In these words, Paul points you to how. Paul tells us that the Spirit of God is groaning with creation as it suffers and struggles. Think about that. This word means death groans. How can a being utterly infinite in power suffer death groans? How can God possibly know the agony of a mother about to die to bring her child into the world? How can God feel the pain of a warrior crying out for help as his wounds kill him, yet knowing that likely no help will come? How can God know that pain and agony? Look at Jesus.
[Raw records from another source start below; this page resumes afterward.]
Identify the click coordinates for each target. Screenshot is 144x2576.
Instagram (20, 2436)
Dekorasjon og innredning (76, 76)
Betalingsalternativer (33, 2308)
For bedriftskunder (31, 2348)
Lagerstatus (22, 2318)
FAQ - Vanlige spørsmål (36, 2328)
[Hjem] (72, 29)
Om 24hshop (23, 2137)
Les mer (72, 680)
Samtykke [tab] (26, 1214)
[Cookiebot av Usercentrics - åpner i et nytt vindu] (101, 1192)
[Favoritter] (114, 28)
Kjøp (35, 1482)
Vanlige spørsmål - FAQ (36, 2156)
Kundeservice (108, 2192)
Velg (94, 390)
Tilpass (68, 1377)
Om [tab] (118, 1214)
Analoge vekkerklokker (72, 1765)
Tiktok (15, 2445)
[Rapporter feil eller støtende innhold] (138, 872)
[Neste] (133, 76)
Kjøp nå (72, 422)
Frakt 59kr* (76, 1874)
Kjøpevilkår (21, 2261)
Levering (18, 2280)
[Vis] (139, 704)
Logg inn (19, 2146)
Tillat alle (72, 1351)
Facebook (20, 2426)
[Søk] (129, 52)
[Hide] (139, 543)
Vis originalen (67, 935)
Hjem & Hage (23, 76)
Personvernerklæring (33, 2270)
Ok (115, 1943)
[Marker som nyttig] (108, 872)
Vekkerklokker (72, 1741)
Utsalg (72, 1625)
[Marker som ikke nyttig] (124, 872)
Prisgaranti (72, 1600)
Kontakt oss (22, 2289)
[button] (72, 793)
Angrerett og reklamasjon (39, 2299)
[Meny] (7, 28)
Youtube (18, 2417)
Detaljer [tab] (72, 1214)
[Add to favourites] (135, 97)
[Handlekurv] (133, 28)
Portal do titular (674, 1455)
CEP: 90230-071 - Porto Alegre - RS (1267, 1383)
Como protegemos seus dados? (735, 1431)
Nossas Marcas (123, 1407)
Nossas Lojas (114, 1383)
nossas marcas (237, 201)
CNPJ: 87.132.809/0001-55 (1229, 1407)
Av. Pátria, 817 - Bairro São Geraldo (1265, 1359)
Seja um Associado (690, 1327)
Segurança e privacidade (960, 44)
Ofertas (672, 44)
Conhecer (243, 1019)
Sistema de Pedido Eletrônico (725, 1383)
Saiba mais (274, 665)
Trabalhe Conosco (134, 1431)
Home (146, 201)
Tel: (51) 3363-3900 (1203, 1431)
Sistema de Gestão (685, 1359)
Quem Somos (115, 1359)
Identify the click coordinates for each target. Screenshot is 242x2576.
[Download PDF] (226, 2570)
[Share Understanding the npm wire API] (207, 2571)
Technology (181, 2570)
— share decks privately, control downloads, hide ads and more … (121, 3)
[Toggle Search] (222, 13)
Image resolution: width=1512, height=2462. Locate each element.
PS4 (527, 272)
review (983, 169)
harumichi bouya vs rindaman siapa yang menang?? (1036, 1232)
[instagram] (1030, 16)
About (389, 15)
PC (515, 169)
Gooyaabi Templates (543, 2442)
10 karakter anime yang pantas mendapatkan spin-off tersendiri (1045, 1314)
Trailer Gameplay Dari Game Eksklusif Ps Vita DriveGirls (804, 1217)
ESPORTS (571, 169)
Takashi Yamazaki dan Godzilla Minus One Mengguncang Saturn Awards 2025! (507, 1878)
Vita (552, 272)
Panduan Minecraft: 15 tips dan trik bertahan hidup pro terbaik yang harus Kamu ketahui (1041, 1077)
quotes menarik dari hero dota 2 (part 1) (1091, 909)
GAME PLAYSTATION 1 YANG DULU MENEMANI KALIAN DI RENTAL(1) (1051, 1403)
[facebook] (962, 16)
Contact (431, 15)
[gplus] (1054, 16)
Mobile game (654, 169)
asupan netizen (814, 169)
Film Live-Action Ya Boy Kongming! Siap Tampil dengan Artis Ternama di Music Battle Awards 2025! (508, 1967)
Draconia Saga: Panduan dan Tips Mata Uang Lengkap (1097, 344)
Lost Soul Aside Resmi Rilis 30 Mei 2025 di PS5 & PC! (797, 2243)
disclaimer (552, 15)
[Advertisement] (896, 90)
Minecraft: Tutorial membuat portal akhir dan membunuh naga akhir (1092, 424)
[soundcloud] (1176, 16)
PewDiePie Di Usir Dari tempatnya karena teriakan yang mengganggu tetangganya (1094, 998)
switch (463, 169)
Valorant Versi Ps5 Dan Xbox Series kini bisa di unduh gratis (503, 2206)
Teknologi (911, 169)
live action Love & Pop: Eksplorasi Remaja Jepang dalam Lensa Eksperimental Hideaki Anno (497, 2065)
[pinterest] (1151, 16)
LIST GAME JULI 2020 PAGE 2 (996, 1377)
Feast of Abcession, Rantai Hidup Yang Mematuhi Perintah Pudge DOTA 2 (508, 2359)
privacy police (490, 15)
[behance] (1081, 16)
As Jesus died on the cross, he quoted a verse from Psalm 22. He cried out My God, My God, why have you forsaken me? But do you know what comes next in that verse? Why are you so far from helping me, from the words of my groaning? In Jesus, God came as a warrior on the ultimate battlefield, to fight the enemies that held us hostage. In those moments he absorbed our sin, our evil, so we would be free. And like a warrior wounded to the death, he groans. He cries out, but no one comes. And because Jesus was utterly abandoned for you, you can know that in your suffering, you never will be. Because Jesus was forsaken in his death groan, when you groan, God hears it the way a mother or father hears the cry of a child. He meets your deepest need, the one you don’t even know you have. And in your suffering, God uses it to make you greater. He assures you that your suffering will never have the last word. For someday, God will put an end to evil and all the pain it brings. Like a mother, groaning in labor, God will bring a new creation, a new you. Right now in your hardest moments, God walks with you. God runs towards you. God works within you. And God promises you a future more amazing than you can comprehend. How can you know that? Because on the cross, God sealed that promise with his very life.